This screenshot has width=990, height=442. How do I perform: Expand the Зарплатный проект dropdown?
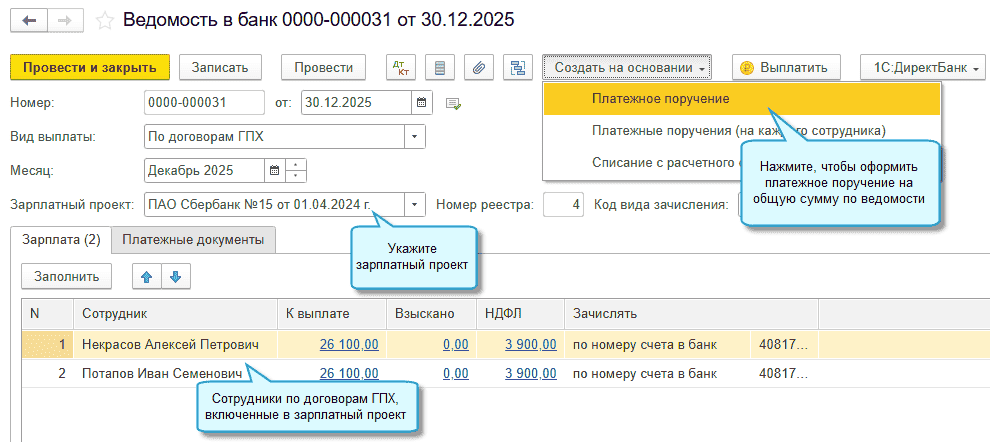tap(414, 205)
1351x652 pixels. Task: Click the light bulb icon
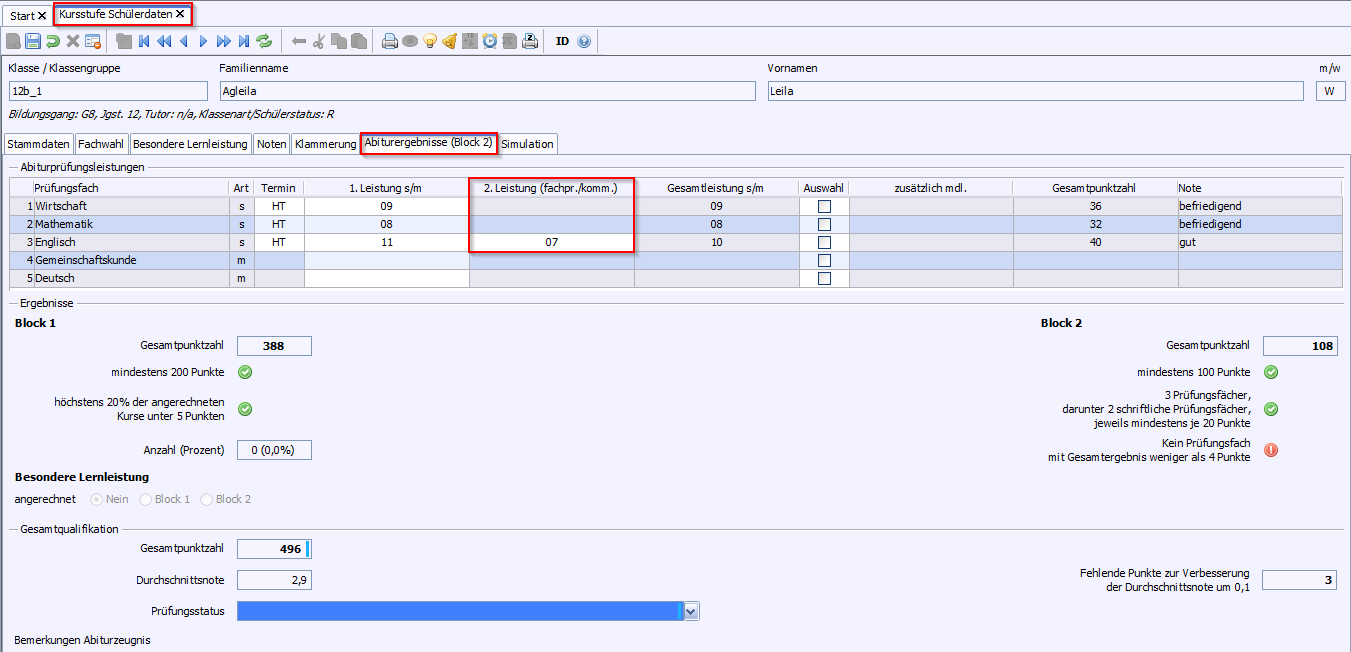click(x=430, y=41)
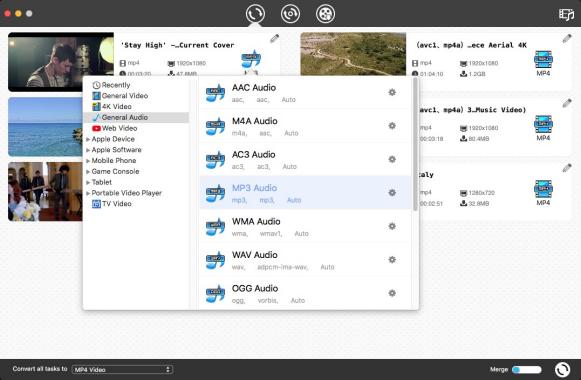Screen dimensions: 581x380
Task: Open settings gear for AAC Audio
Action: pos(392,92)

┄┄┄┄┄┄┄┄┄┄

» WHAT YOU SHOULD DO: What is needed is an exact transcription of every entry, minus the pictures.

» OUTPUT FOR THIS TASK:
This screenshot has width=990, height=442. How do I perform: Expand the Зарплатный проект dropdown?
tap(414, 205)
1351x652 pixels. Task: Click the light bulb icon
click(x=430, y=41)
Screen dimensions: 581x380
Task: Open settings gear for AAC Audio
Action: pos(392,92)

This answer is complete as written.